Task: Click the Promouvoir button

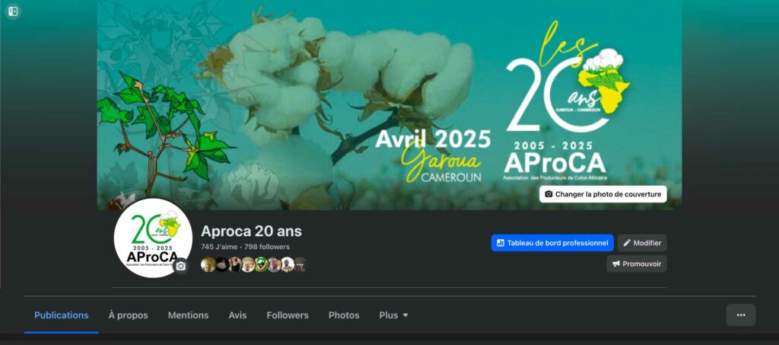Action: tap(637, 264)
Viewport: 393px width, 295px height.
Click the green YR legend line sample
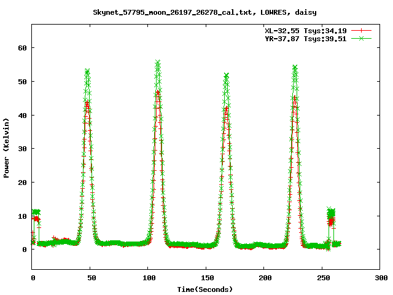point(362,38)
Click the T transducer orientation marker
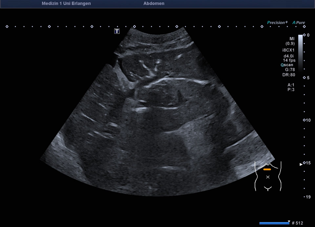Image resolution: width=315 pixels, height=227 pixels. coord(117,31)
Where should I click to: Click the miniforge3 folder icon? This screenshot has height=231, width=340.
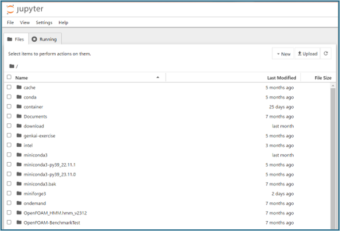(x=19, y=193)
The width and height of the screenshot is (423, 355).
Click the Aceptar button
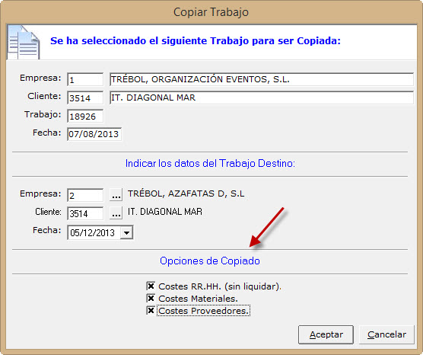pyautogui.click(x=326, y=334)
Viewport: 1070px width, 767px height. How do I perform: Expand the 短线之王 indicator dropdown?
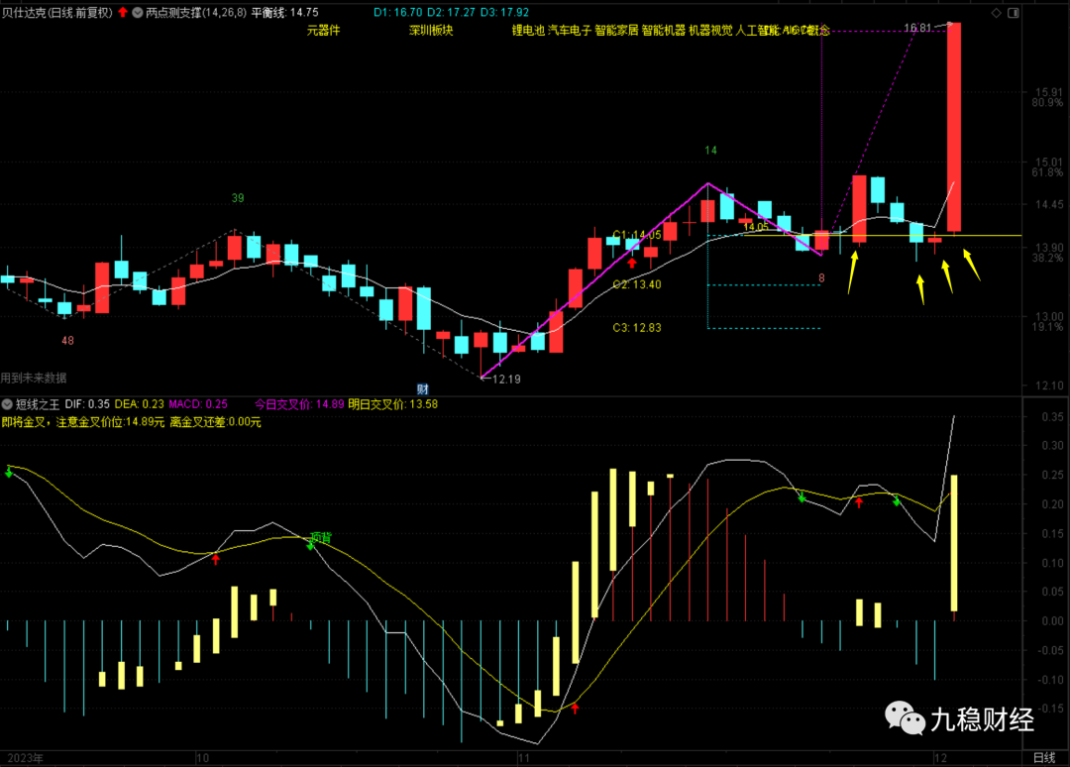pos(9,404)
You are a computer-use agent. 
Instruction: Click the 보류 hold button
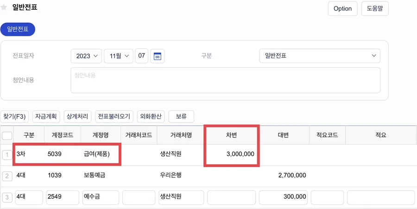tap(181, 117)
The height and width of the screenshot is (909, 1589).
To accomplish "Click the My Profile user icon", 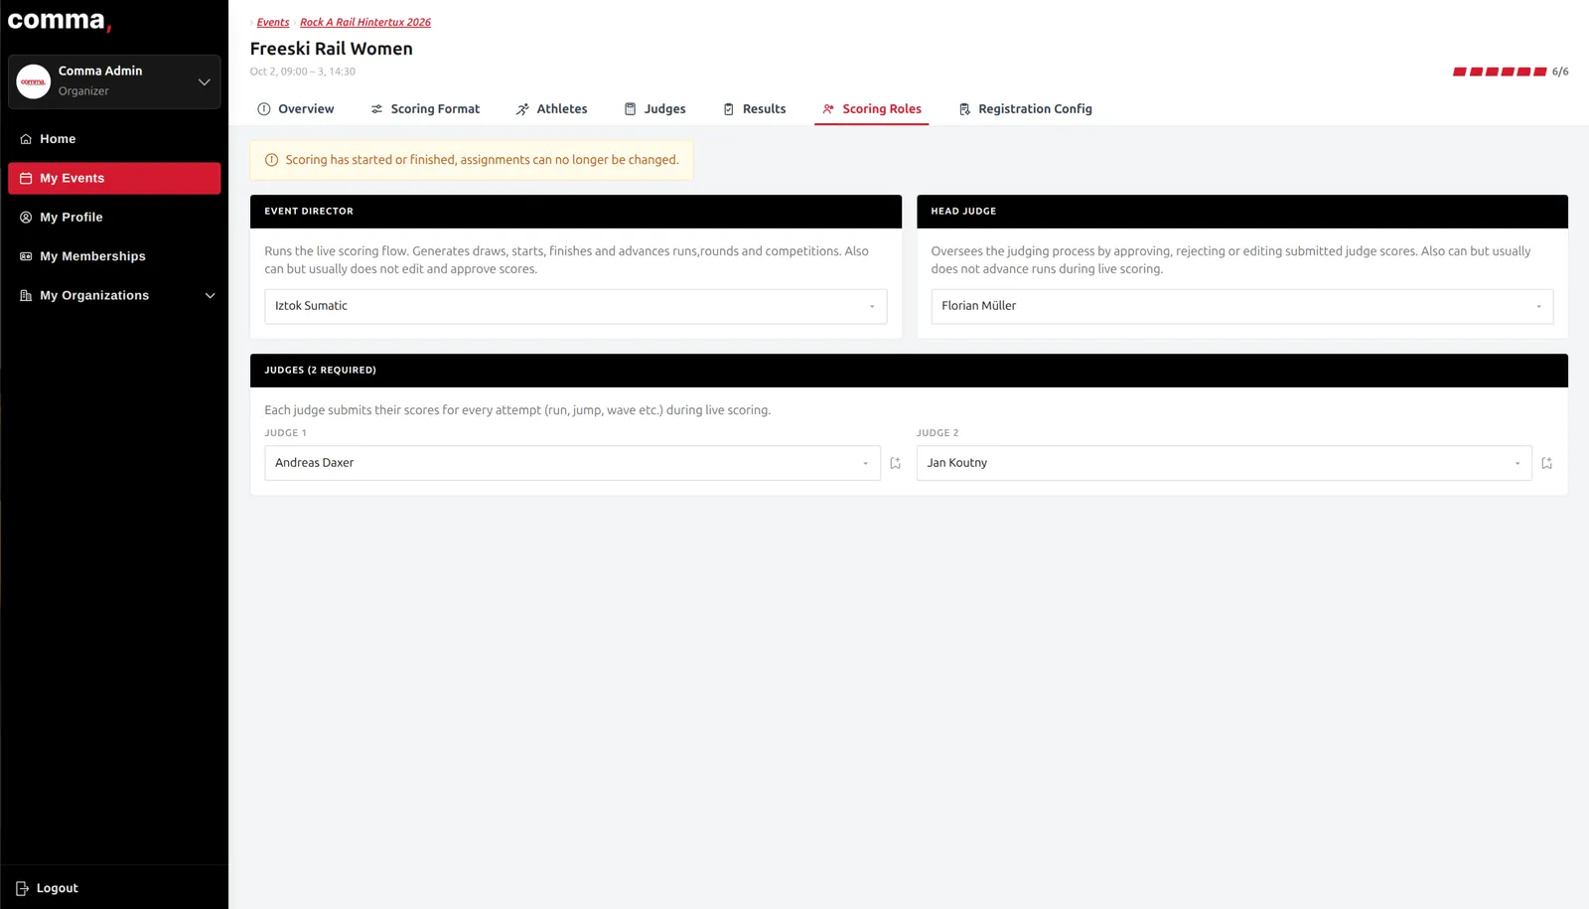I will pyautogui.click(x=26, y=218).
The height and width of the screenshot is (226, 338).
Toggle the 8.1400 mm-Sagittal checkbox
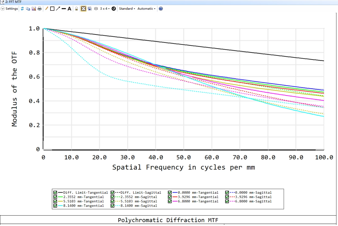[113, 206]
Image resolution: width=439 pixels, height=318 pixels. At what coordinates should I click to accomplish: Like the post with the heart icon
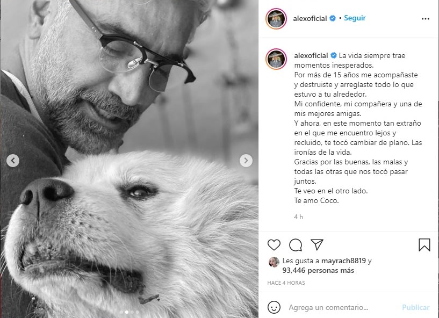[274, 245]
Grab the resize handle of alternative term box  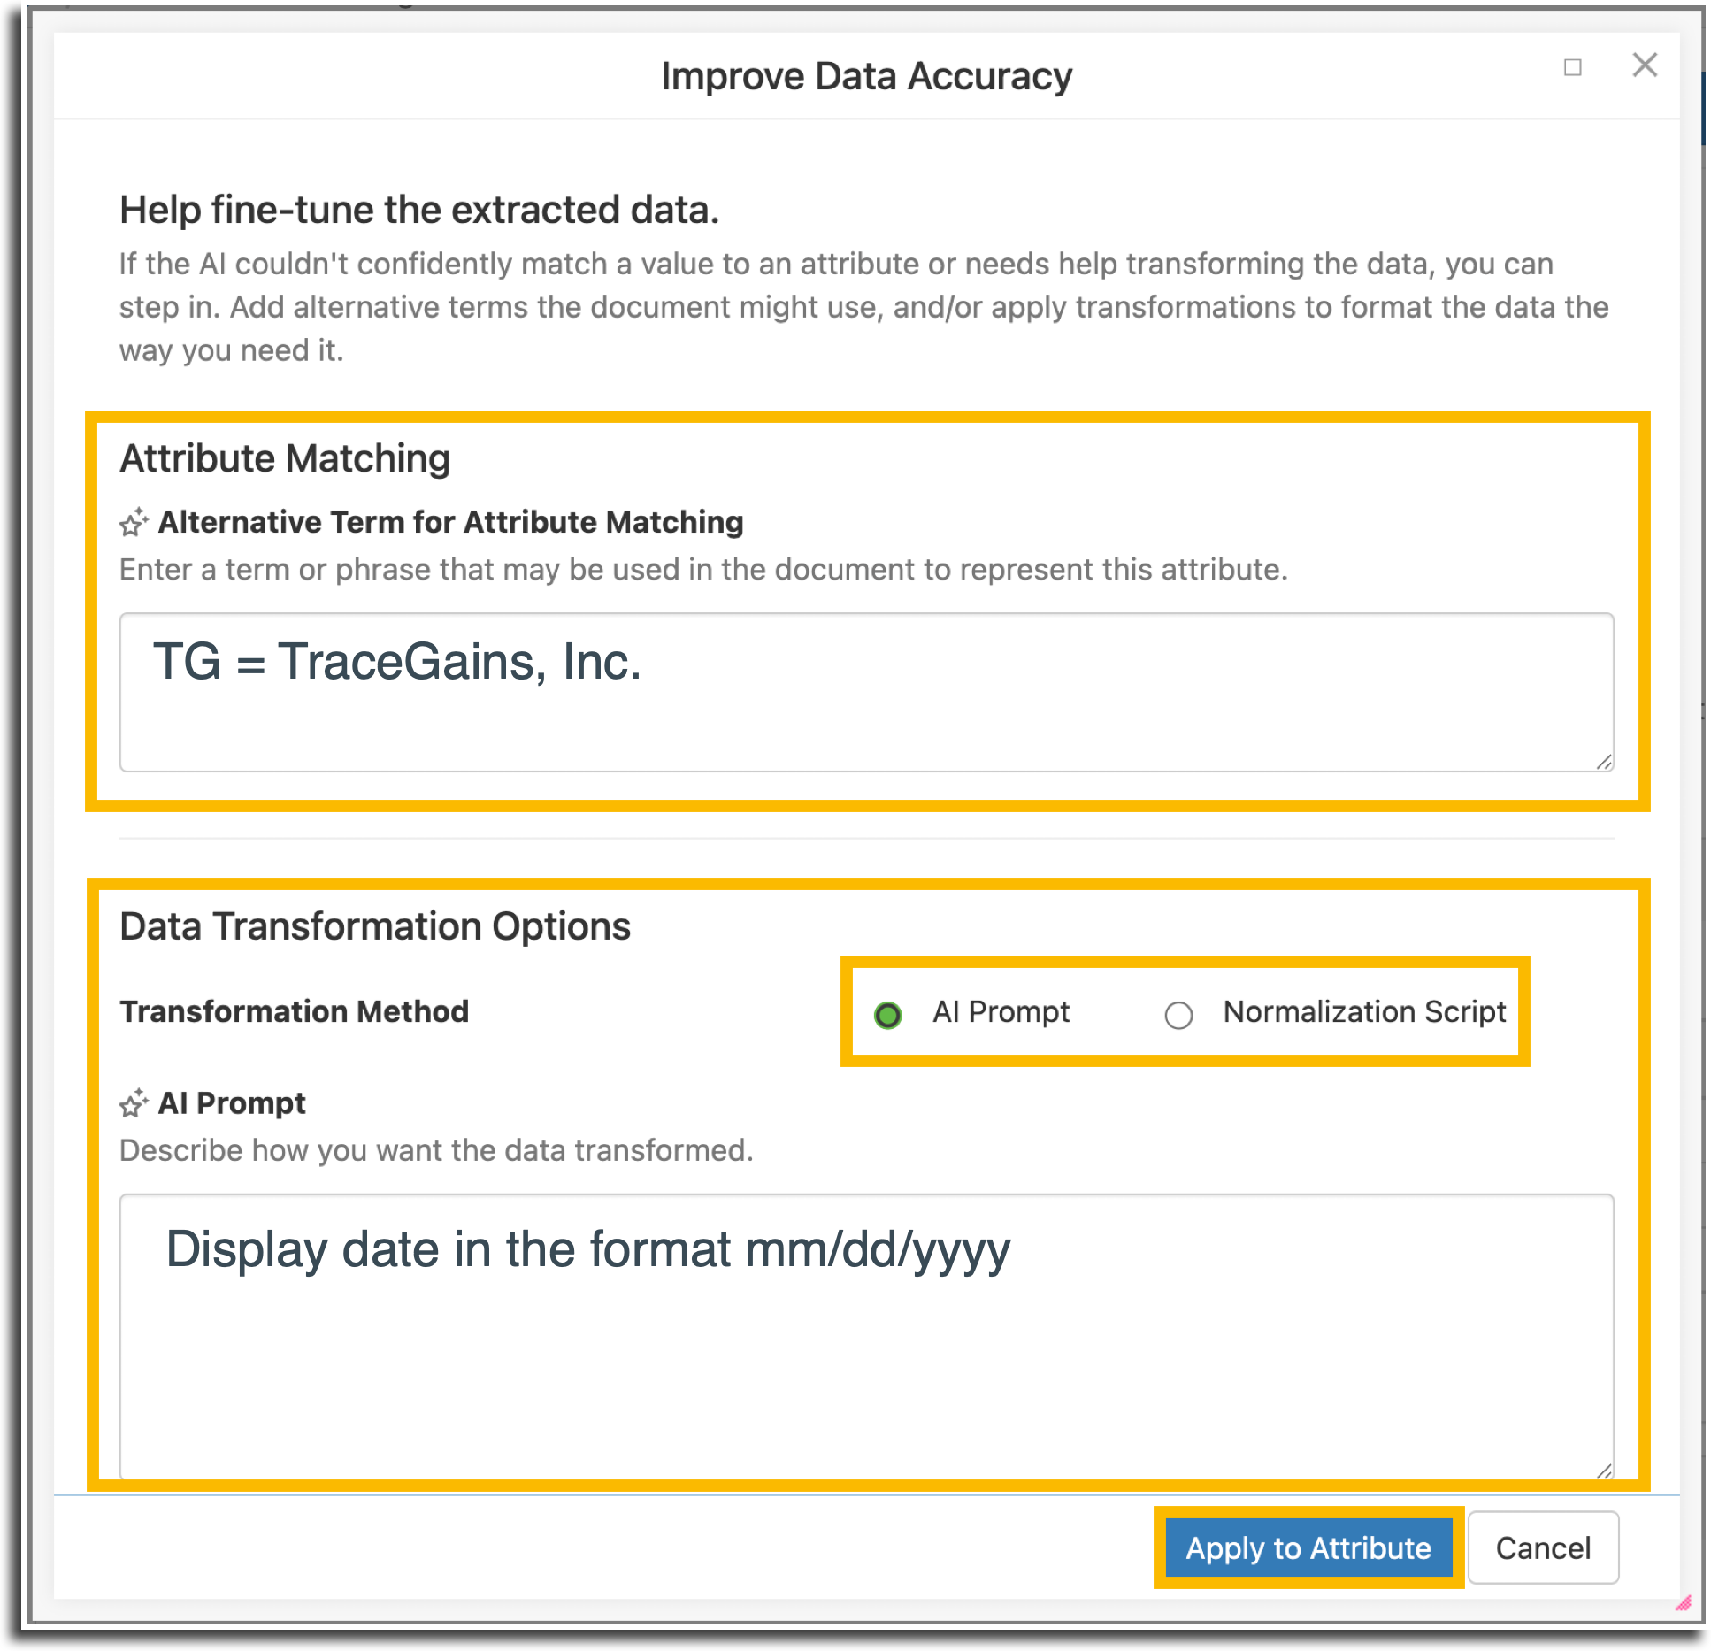1604,762
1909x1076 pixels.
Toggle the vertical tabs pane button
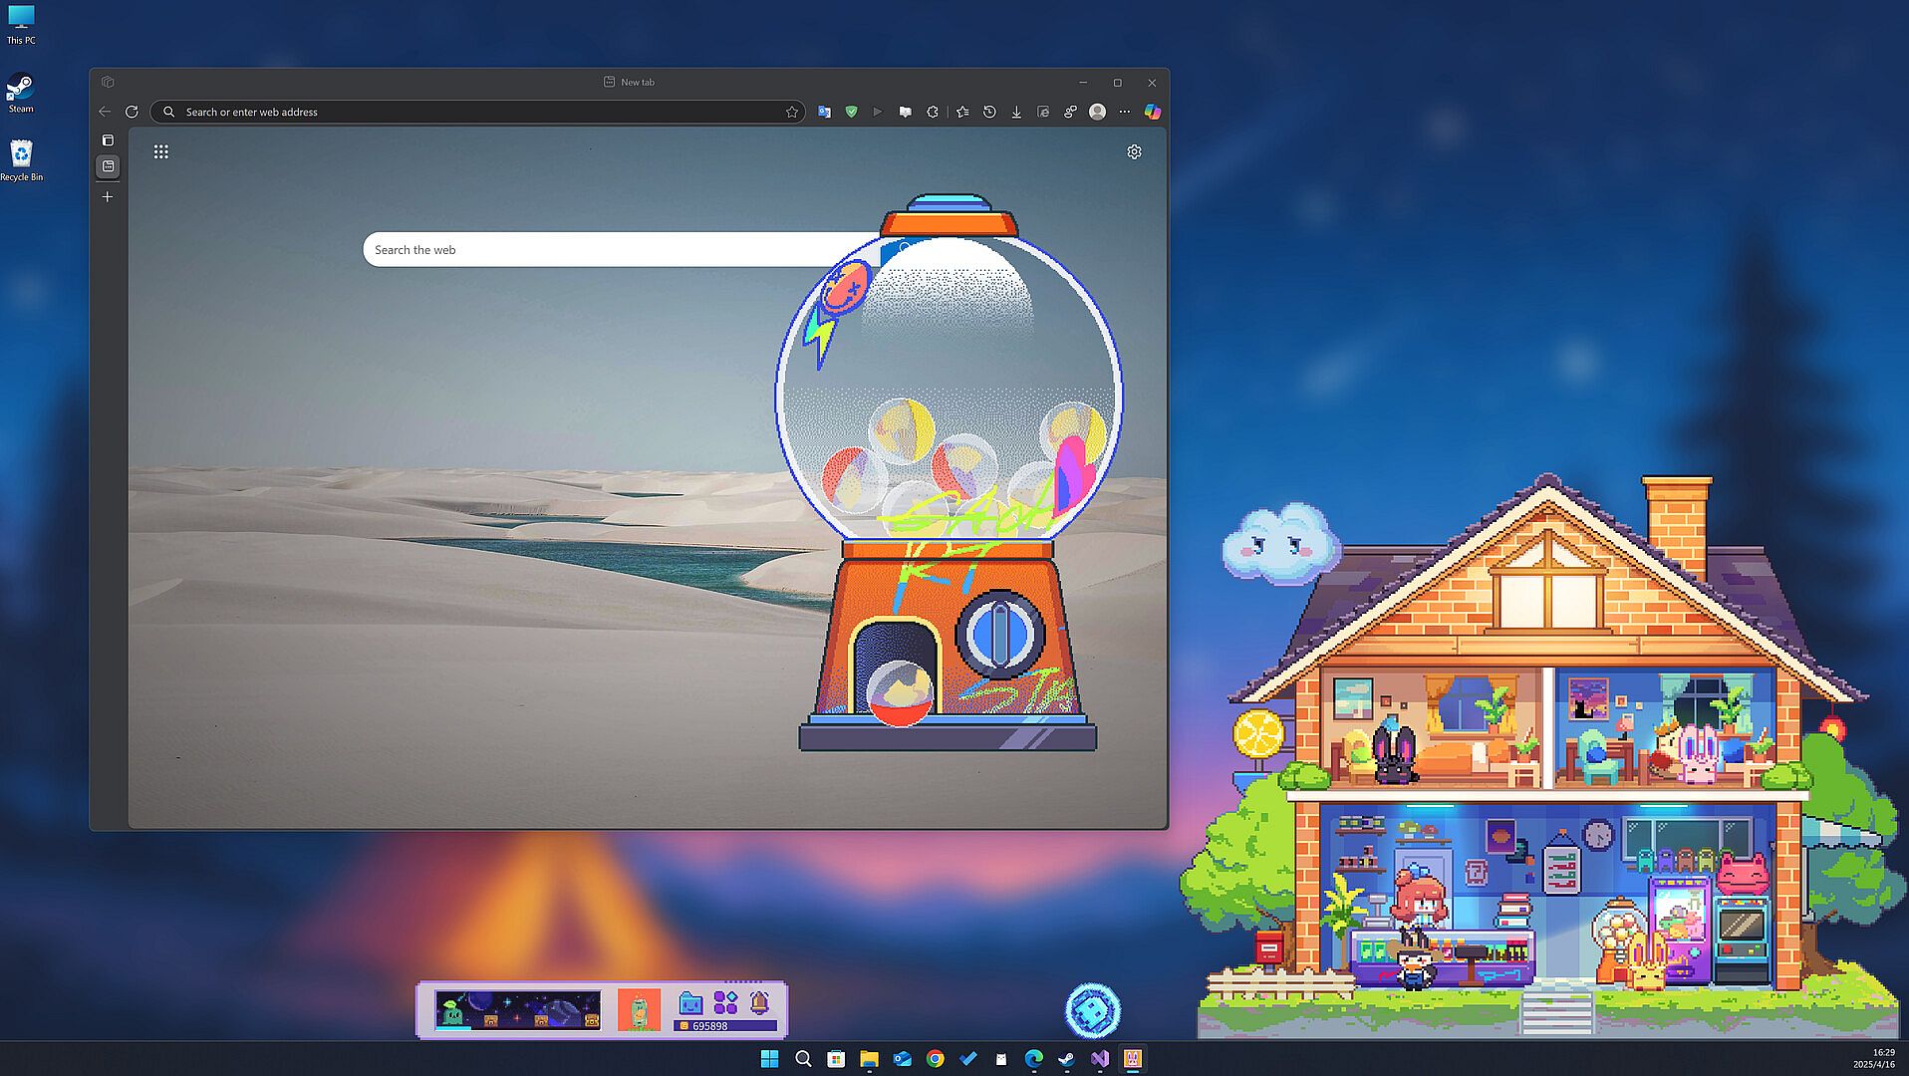pos(108,140)
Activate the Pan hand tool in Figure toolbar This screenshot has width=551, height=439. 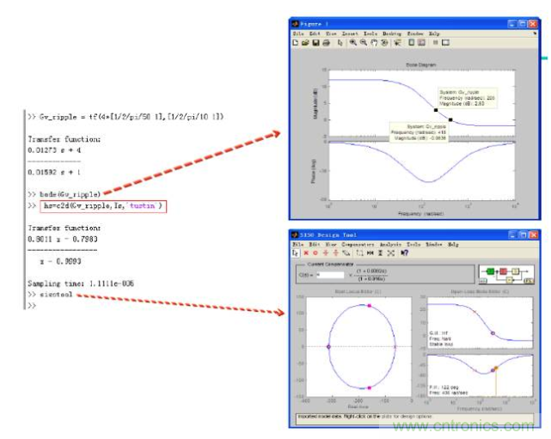[x=374, y=41]
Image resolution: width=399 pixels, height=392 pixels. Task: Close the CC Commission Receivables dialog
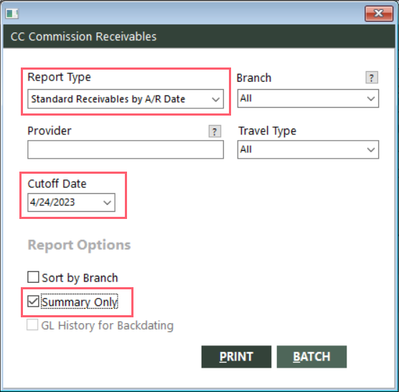pos(379,14)
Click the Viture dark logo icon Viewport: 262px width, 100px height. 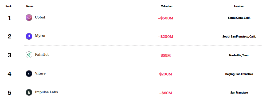coord(29,74)
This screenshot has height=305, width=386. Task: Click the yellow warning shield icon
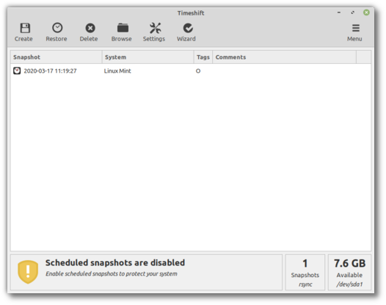click(x=28, y=272)
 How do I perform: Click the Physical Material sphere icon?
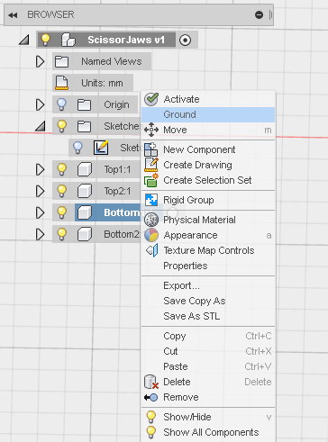pyautogui.click(x=151, y=220)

------------------------

**WRITTEN REQUEST**
Edit the records from the line with "Viewport: 393px width, 295px height." to the line with "(x=19, y=193)", replacing "transducer" with "probe" and leaving everything else unchanged. Reproduce only those lines, and leave the pictures out.

**FULL OUTPUT**
Viewport: 393px width, 295px height.
Click the green YR legend line sample
point(362,38)
Click the T probe orientation marker
Image resolution: width=315 pixels, height=227 pixels. coord(117,31)
Where should I click to: Click the miniforge3 folder icon? This screenshot has height=231, width=340.
(x=19, y=193)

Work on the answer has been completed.